Exercise aim - Print exactly what appears from the line containing "Image resolution: width=1095" through the final line of the data below, pictures excluded.
---+---
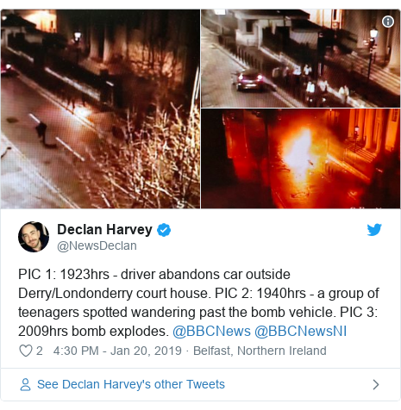
Task: Open the top right photo of teenagers passing car
Action: 300,59

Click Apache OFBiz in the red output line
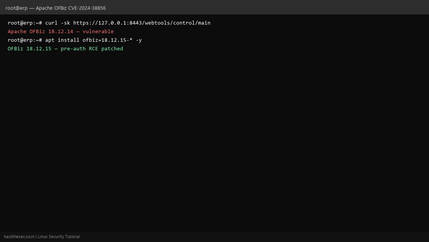point(26,32)
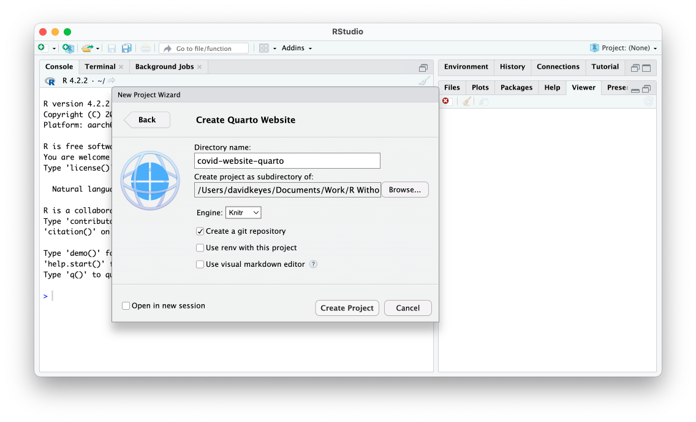Click the Create Project button
Viewport: 696px width, 422px height.
pyautogui.click(x=347, y=307)
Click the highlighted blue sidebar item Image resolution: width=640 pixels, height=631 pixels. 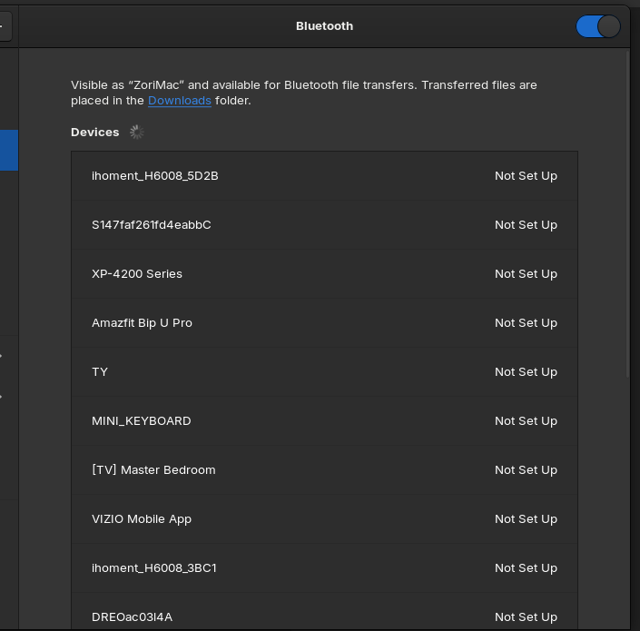click(9, 150)
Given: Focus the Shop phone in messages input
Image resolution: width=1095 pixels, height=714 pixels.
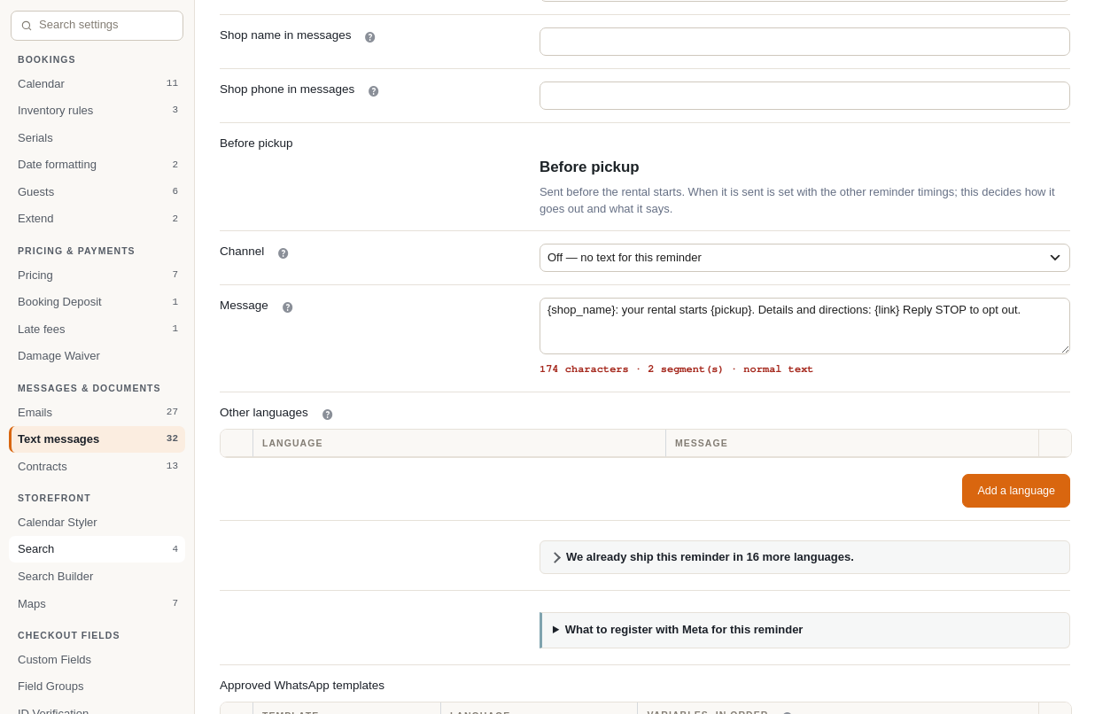Looking at the screenshot, I should tap(804, 96).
---+---
Solution for this task -
Image resolution: width=1095 pixels, height=714 pixels.
Looking at the screenshot, I should tap(804, 96).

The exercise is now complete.